Les personnages dans l'évangile de Jean. Miroir pour une christologie narrative
Alain MarchadourÉcriture Sainte - Recenseur : Didier Luciani
C'est cette seconde voie qu'a choisie A. Marchadour dans un ouvrage à la fois simple et stimulant qui présente, tour à tour et sans faire de distinction entre acteur anonyme et acteur nommé, Jean-Baptiste, Marie, Pierre, Nicodème, la Samaritaine, l'aveugle-né, Lazare et ses soeurs, Marie de Magdala, Thomas, Pilate, les Juifs et le disciple bien-aimé. Cette approche n'est pas seulement légitime; elle est indispensable dans la mesure où l'intrigue de révélation du récit total fait dépendre la connaissance de Jésus de l'accueil plus ou moins franc réservé par ces seconds rôles au mystère de sa personne. Certes le lecteur est informé depuis le début, par le prologue et son concentré de titulatures, que Jésus est Logos, Fils de Dieu, Messie, roi d'Israël…, mais il doit encore apprendre la manière dont ce Jésus réalise et accomplit, de façon personnelle et unique, le programme rattaché à ces titres et aux modèles anciens qu'ils véhiculent, que ceux-ci soient empruntés à l'univers biblique ou à d'autres sphères culturelles.

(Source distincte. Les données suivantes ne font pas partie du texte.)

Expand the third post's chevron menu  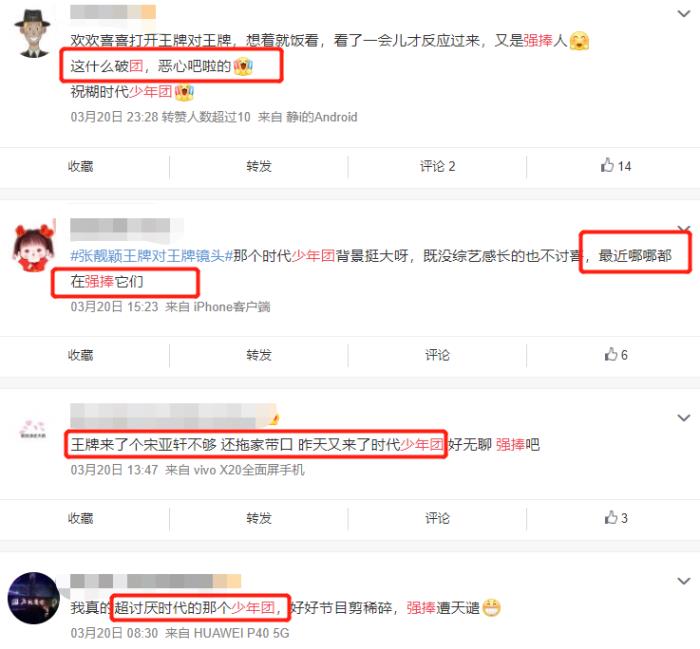(x=683, y=418)
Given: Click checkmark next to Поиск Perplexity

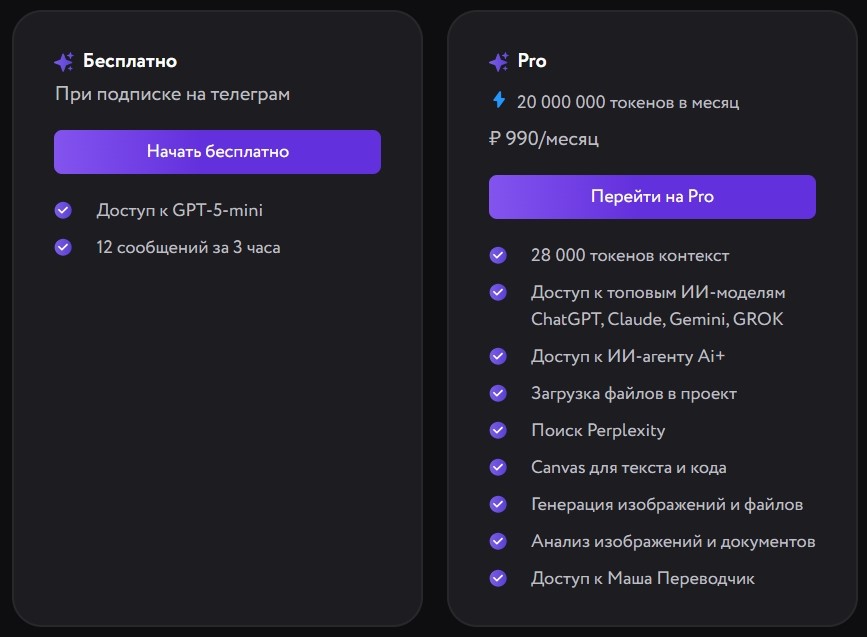Looking at the screenshot, I should [498, 430].
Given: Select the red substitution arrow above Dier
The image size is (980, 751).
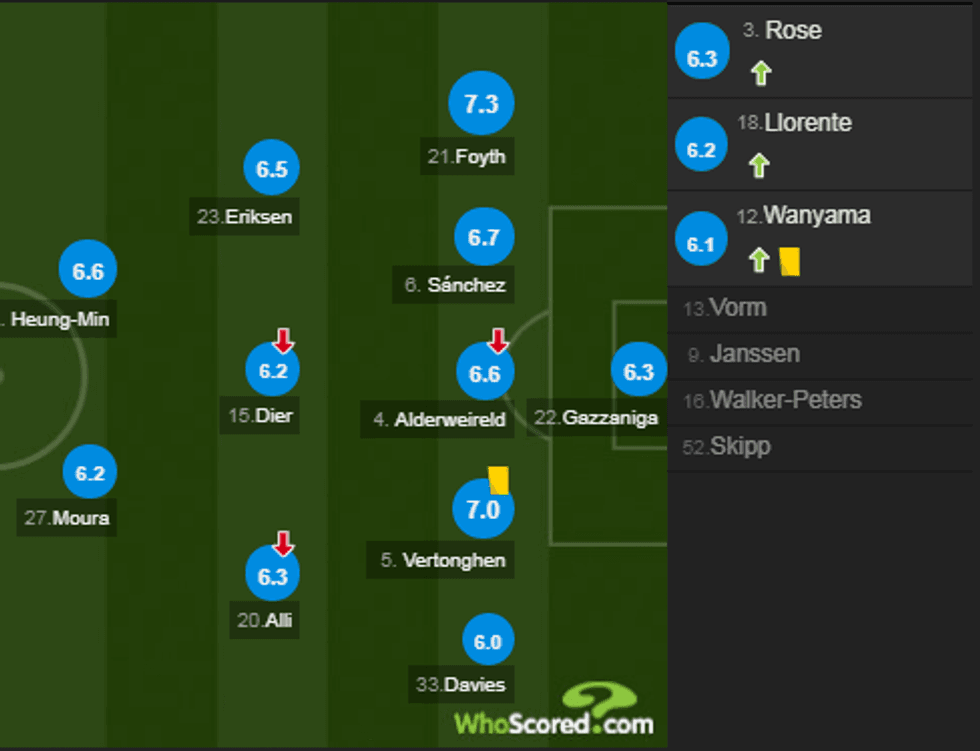Looking at the screenshot, I should pos(281,341).
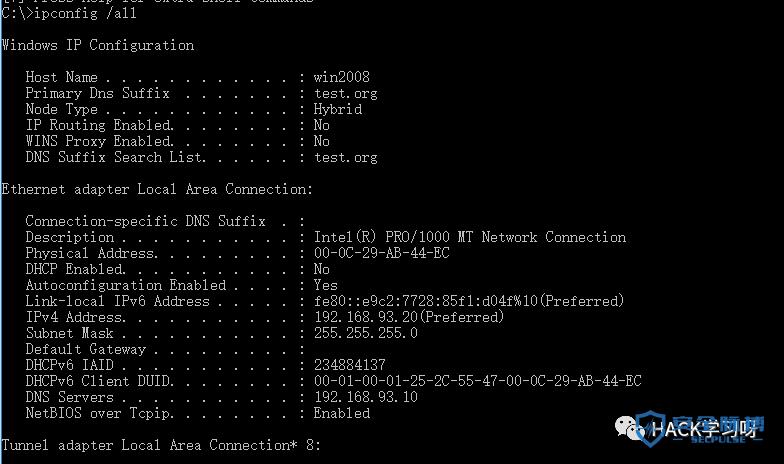Screen dimensions: 784x464
Task: Click the WeChat logo in the watermark
Action: pos(629,428)
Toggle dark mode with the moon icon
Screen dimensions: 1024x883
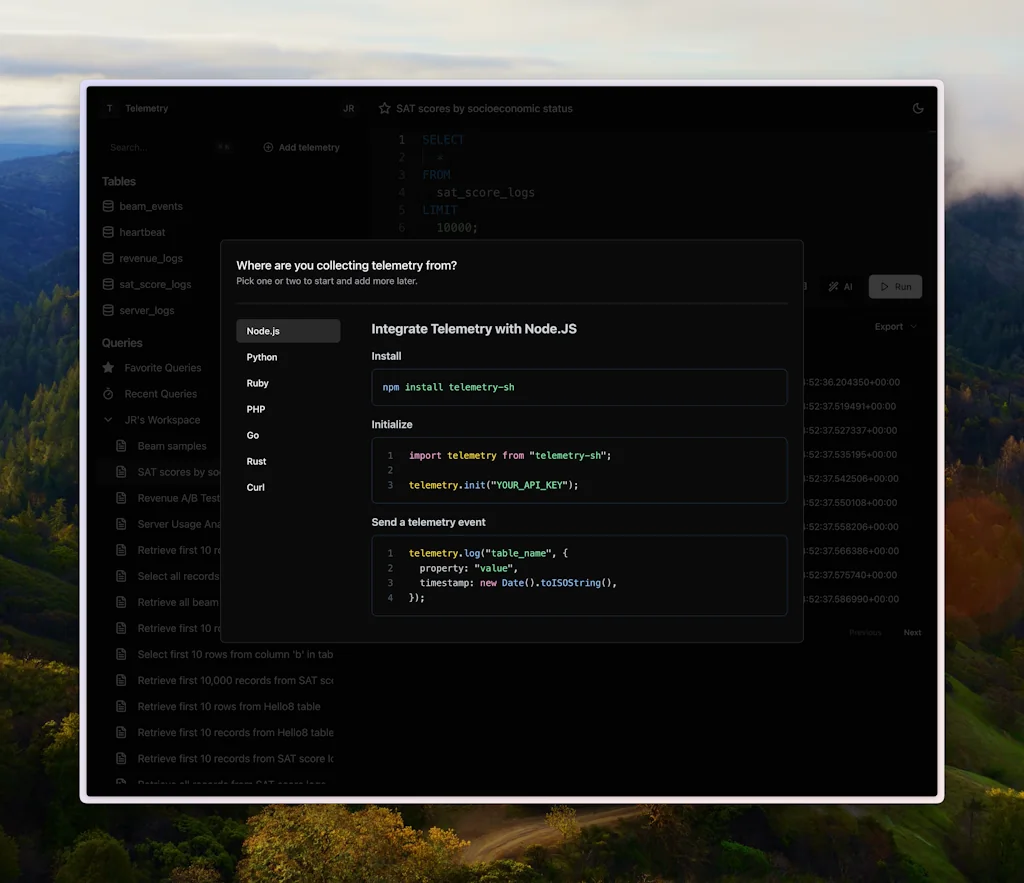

En ce sens, chaque acteur, par la position qu'il adopte et par le regard qu'il pose sur la figure centrale du récit, apporte au lecteur, positivement ou en creux, un élément forcément partiel mais non moins décisif pour comprendre ce qu'est la véritable foi et à qui il la doit. Chacun, qu'il le veuille ou non, reflète comme dans un miroir (d'où le sous-titre du livre) une parcelle de la lumière qui irradie de la présence du Christ.
La construction des personnages secondaires et leur (non-)reconnaissance participent ainsi et sont inséparables de la personnification du Christ lui-même. En faisant défiler devant nous la plupart de ces seconds rôles, le livre de Marchadour illustre à merveille cette idée forte: seul le jeu des miroirs donnera au lecteur de percevoir l'éclat kaléidoscopique de celui qui se présente comme la lumière du monde. On peut toutefois regretter qu'en choisissant le plan fixe sur chacun des personnages pris séparément, cette galerie de portraits occulte quelque peu la dynamique du macro-récit, renforce les stéréotypes et en vienne à ignorer un fait fondamental: la liberté du lecteur de s'identifier à tel ou tel se joue aussi dans la manière très subtile que le narrateur a de croiser le destin de ses personnages, parfois même sans qu'ils ne se rencontrent. - D. Luciani.